[[ Records supplied open ]]
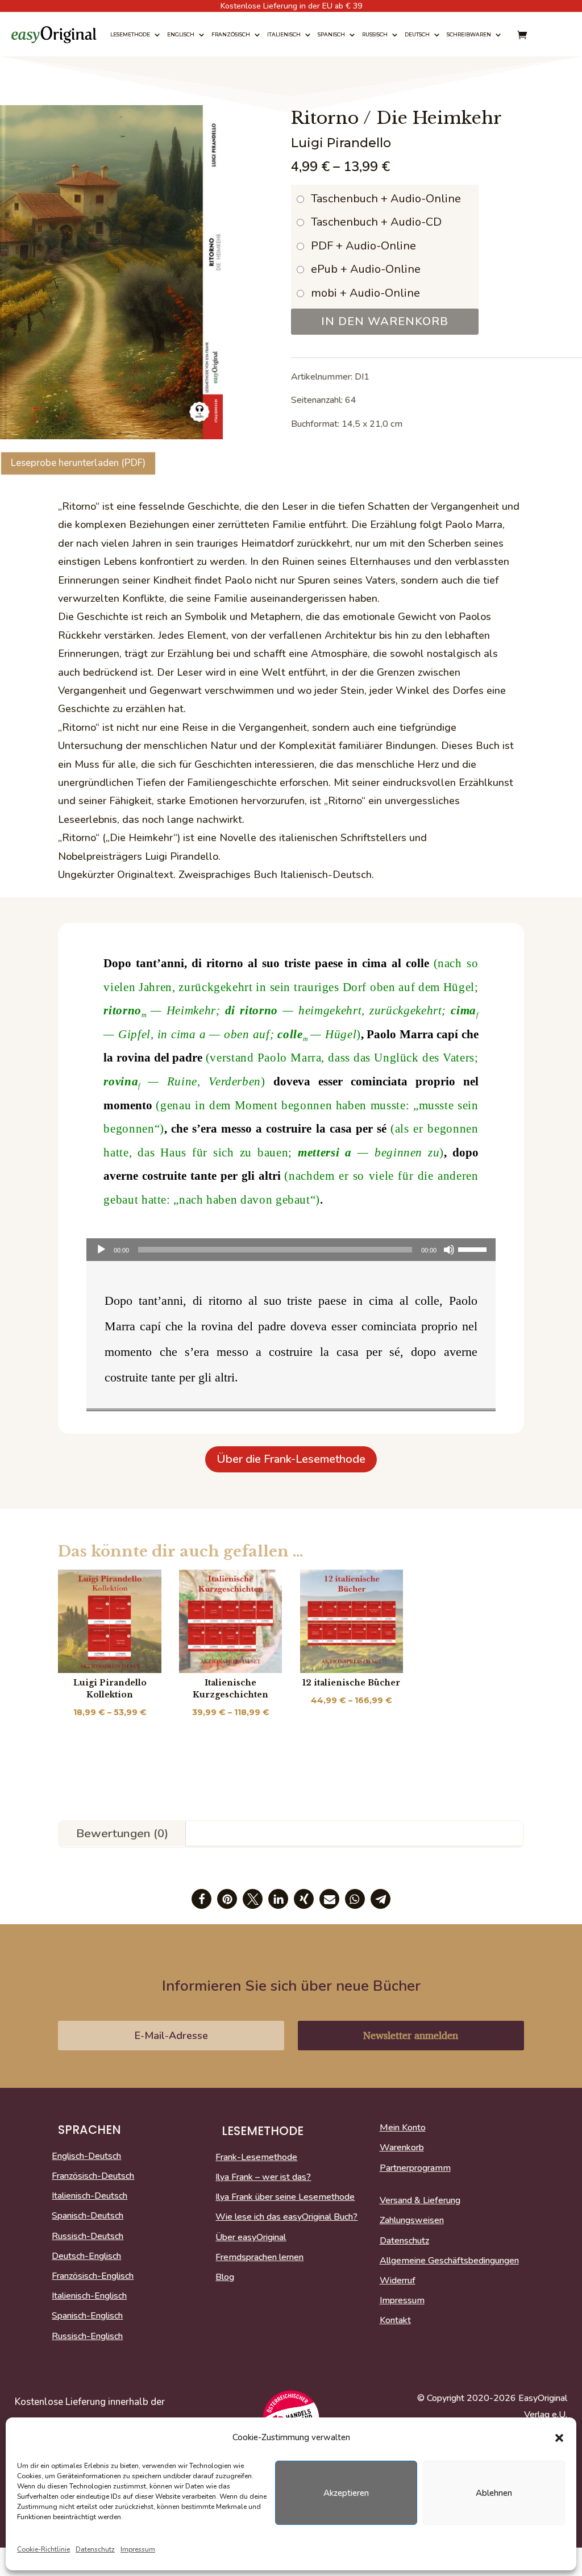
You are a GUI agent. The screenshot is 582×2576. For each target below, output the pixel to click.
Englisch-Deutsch (86, 2156)
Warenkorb (402, 2148)
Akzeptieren (346, 2493)
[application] (290, 1249)
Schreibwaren (469, 34)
[[ Records supplied closed ]]
■ **What the exercise asks**: Repeat only the stretch of lines that opens with the line containing "Warenkorb (402, 2148)" and closes with the final line of the entries, both included, exactly as written.

■ **Reply to the exercise**:
Warenkorb (402, 2148)
Akzeptieren (346, 2493)
[application] (290, 1249)
Schreibwaren (469, 34)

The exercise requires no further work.